They did a good job in general. They nicely pointed out some of the particular aspects of blogs that give them the potential to be different from communication through other media (e.g. the importance of links). One of the issues that was discussed at length had to do with the potential fragmenting role of blogs especially with respect to political discussions. I would have addressed a couple of points somewhat differently (but I wasn’t the one live on the air). I note these points here not as criticism (as I said, they did a really nice job discussing various issues), but simply to move the discussion from the radio show into the blogosphere.

1) A listener asked whether there are blogs that aggregate different perspectives on an issue.

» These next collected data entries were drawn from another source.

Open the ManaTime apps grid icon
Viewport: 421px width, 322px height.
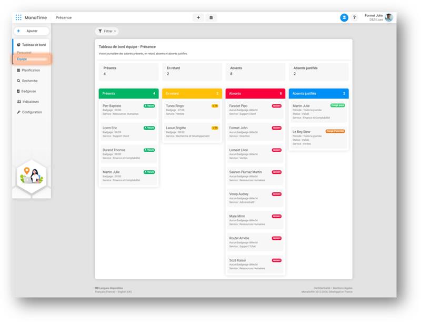(18, 17)
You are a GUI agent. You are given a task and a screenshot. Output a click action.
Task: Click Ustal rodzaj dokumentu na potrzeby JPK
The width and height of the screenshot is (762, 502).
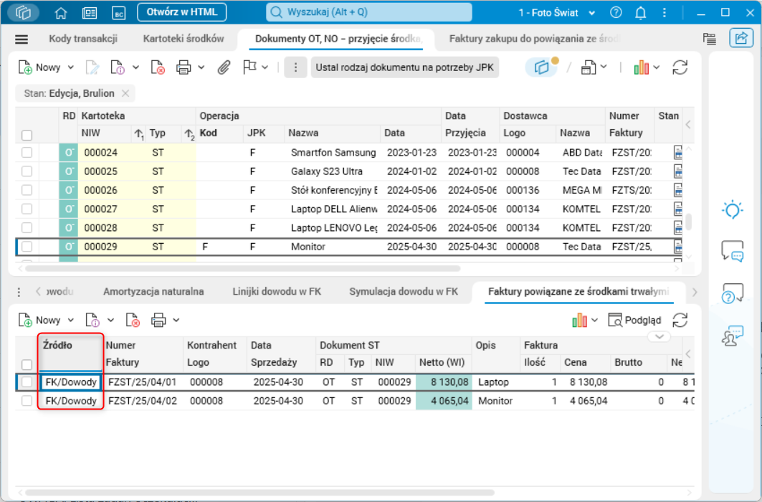(404, 67)
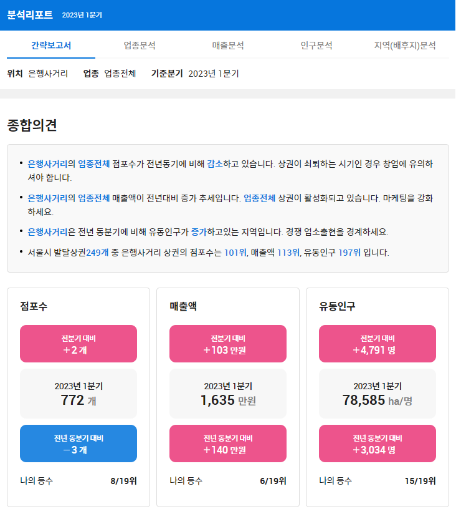Click the 분석리포트 header title

pyautogui.click(x=30, y=15)
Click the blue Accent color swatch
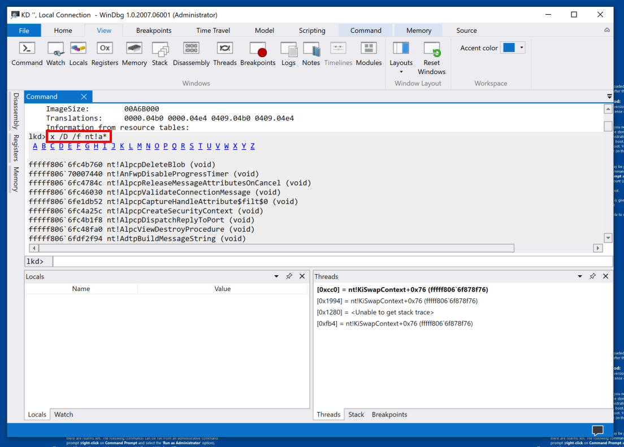Screen dimensions: 624x447 [509, 48]
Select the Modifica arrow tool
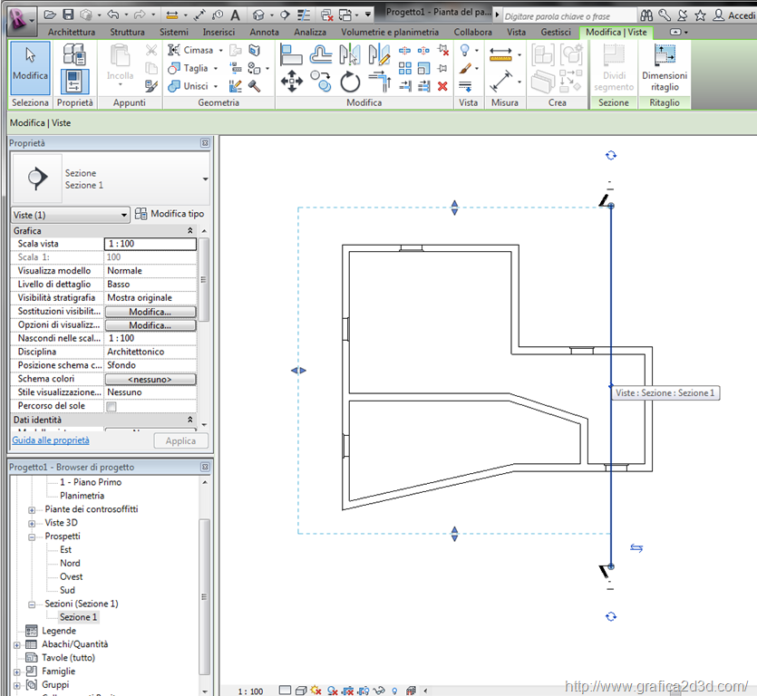Viewport: 757px width, 696px height. (x=30, y=65)
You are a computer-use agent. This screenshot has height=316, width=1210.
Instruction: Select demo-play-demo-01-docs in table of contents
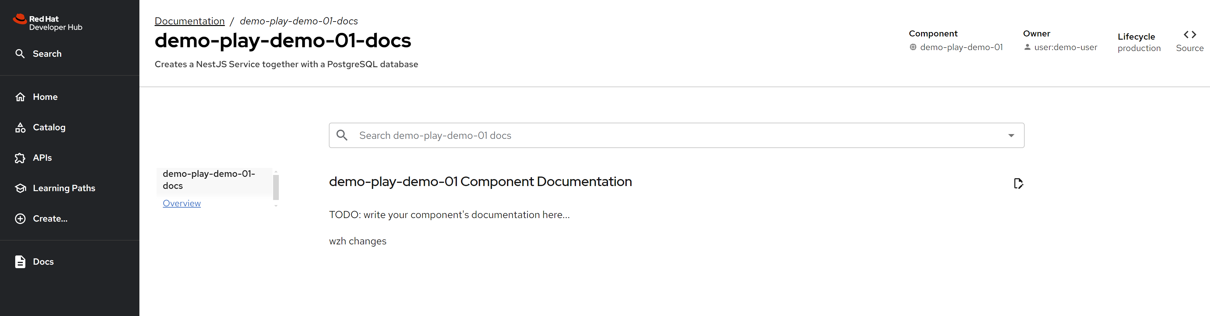tap(209, 180)
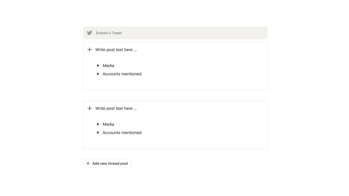Screen dimensions: 349x196
Task: Click the Twitter bird icon
Action: (90, 33)
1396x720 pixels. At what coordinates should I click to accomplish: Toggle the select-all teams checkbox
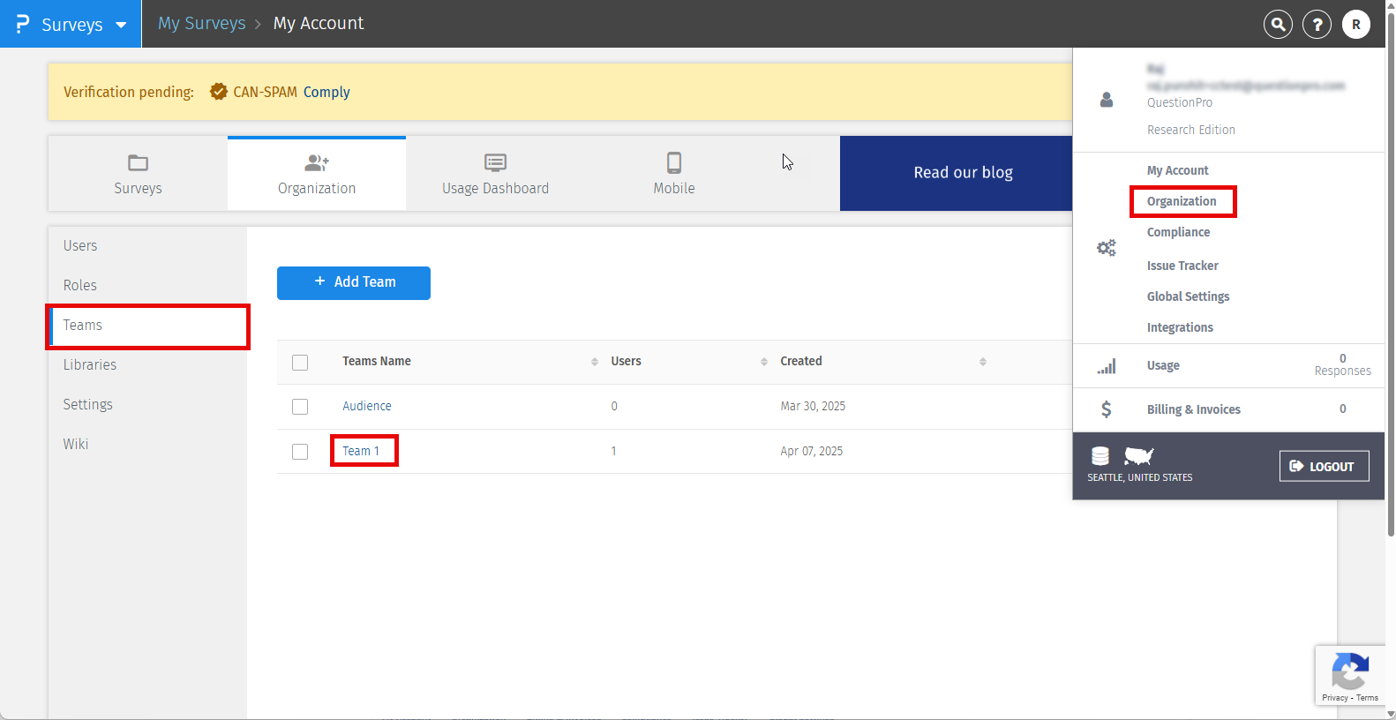[300, 363]
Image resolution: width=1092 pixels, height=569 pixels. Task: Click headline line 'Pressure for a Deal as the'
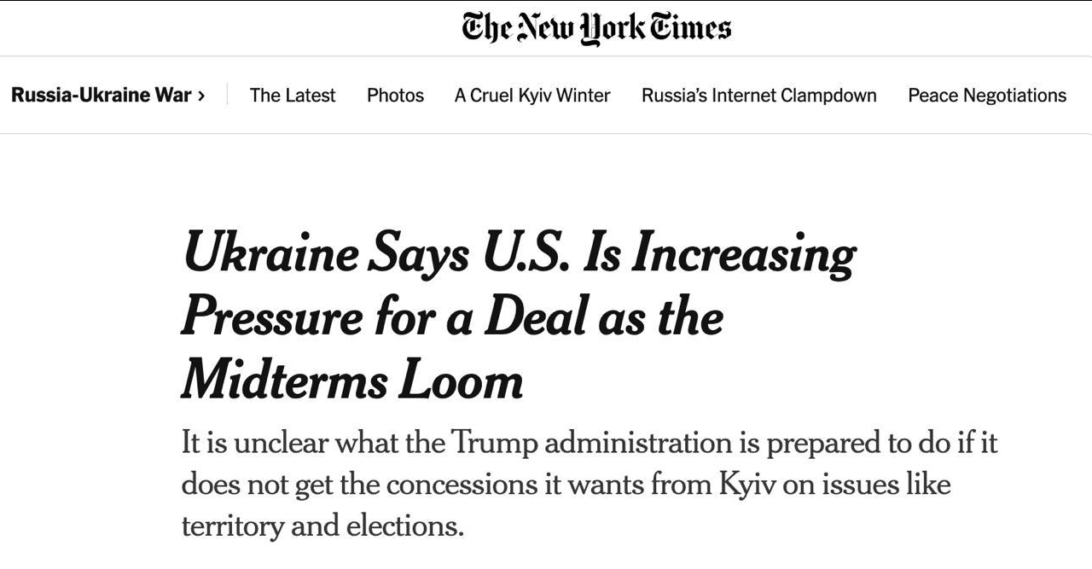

Both Henry and Eugene suggested that this does not occur much in the blogosphere. Although it may be true that “blogs” per se do not do this often, there are Web sites out there that present the various sides of issues, they are just not necessarily called blogs. I realize the show was about blogs, but where/how do we draw the line? I’m thinking about sites like . There are also blog aggregators of sort that point to blogs of different stripes equally and at the same hierarchical level, so to speak, although I realize those pointers are not necessarily to posts on the same issue. Moreover, during campaign seasons there are sites that show you where different candidates come down on an issue (example: OnTheIssues). Again, not blogs per se, but online resources and in some cases also interactive.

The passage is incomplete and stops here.